What, then, has changed? I believe the most central change is that until recently one thought that it is at least possible to relatively freely report and protest injustices and human rights violations. Of course, even in this context freedom of speech was relative. Jews enjoyed more of it that Arabs, and any one researching Israeli constitutional law can see the different attitude taken by the Israeli Supreme Court to cases involving speech by Jews vs. speech by Arabs. In recent years we have seen more threats to the freedom of speech of Palestinians even within Israel.
But in spite of this discrimination, the possibility to report and protest what’s going on existed on a relatively consistent level. The shift we are witnessing in the last few years is an attack on freedom of speech, in way that aims to allow the deepening of the violations of other human rights, and the worsening of the oppression inherent to the occupation, including the attacks on civilian population, and the dispossession and discrimination.

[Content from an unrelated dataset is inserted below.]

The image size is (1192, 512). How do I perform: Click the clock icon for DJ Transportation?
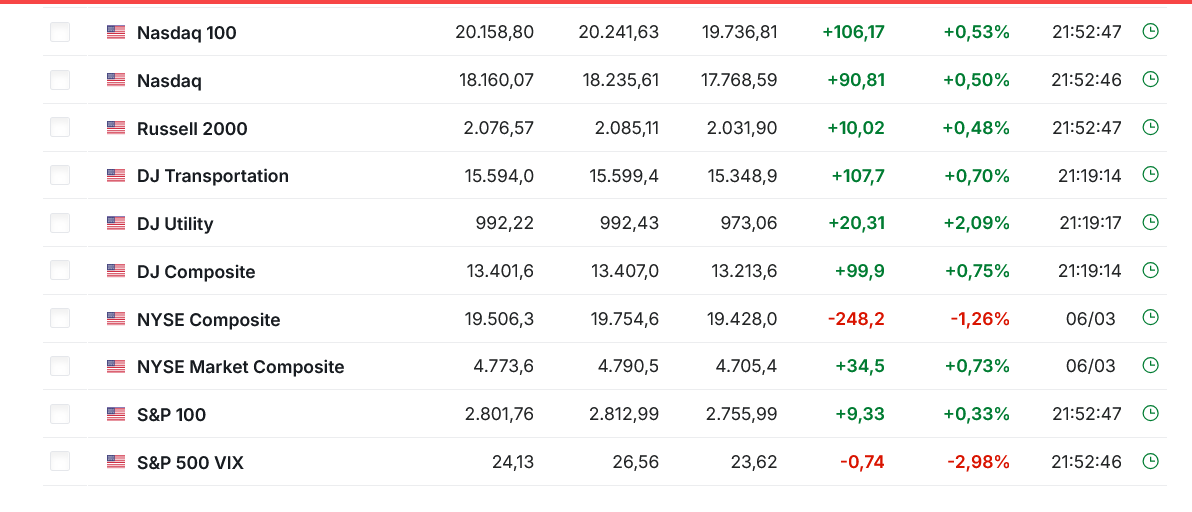coord(1150,175)
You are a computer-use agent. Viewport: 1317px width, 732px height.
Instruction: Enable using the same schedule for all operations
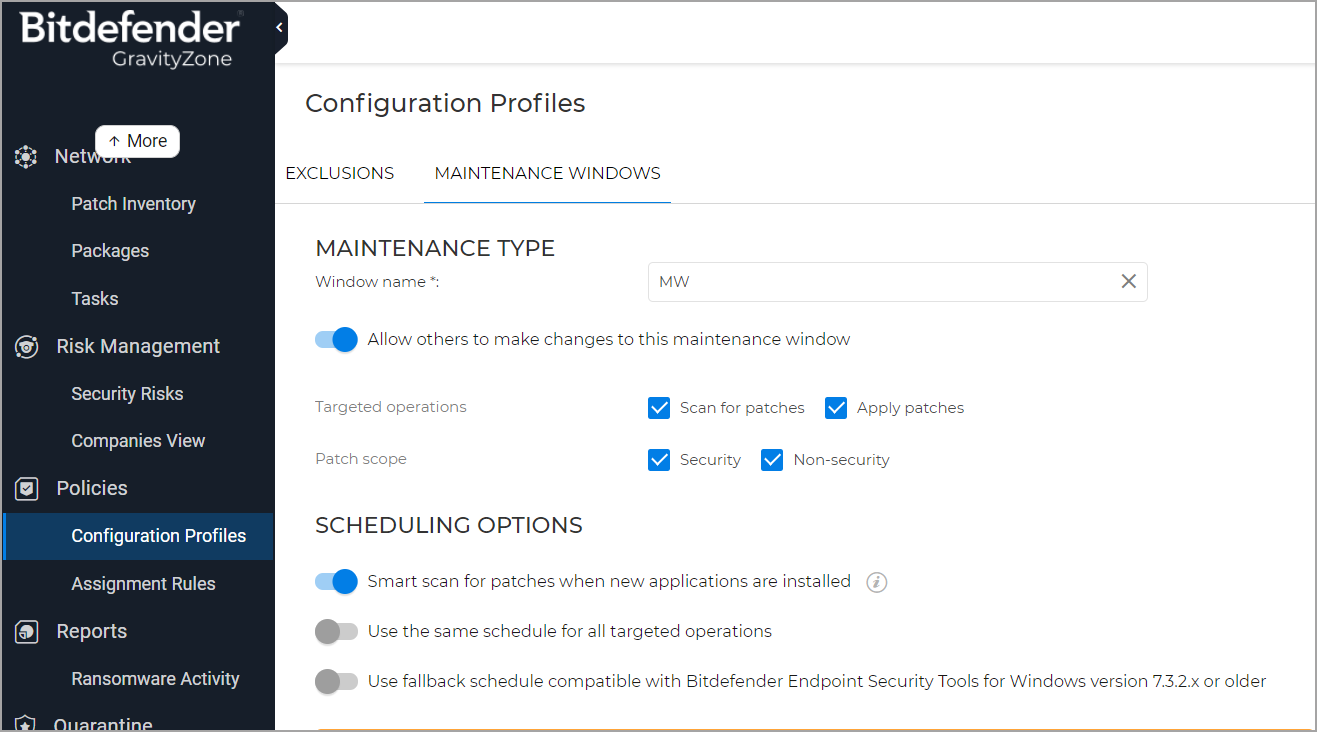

This is done through the attack on the possibility to report and protest wrongs, and by the creation of a threatening environment, where it is implied that those who engage in criticism, may be subject to investigation (including by the proposed committee) and even in some cases imprisonment. What we are witnessing now is an attempt to trample on one of the few remaining elements of democracy, the freedom of speech that allowed reporting and protesting atrocities. And diminishing this freedom of speech will only allow the deepening of other human rights violations, which some hope will go unnoticed, unreported and without protest. One of the reasons that freedom of speech is crucial is the fact that it allows to at least attempt and create some accountability. From this perspective, indeed human rights are interdependent and indivisible.
The attack on freedom of speech is not only in the form of the parliamentary investigation. It is joined by many other steps, some of which I have discussed in previous posts. Among them, the attacks on Israeli academia by groups who are supposedly examining whether university instruction is “patriotic” enough, and the fact that the Knesset education committee even bothered to conduct discussion of these “reports”; the harsh attack on human rights groups and on the New Israel Fund by a few groups who pretend to “monitor” human rights groups, but actually are engaged in attempts to de-legitimize them; the arrests of demonstrators in East Jerusalem, both those protesting the dispossession of Palestinians in Sheikh Jarrah and those protesting the discrimination of women in the Western Wall; the arrests of some of the leaders of the protests in Bil’in as well as the violence towards those demonstrators, ending more than once in death; and the recent sentencing of Israeli activist Jonathan Pollak to jail for a demonstration against the Gaza War.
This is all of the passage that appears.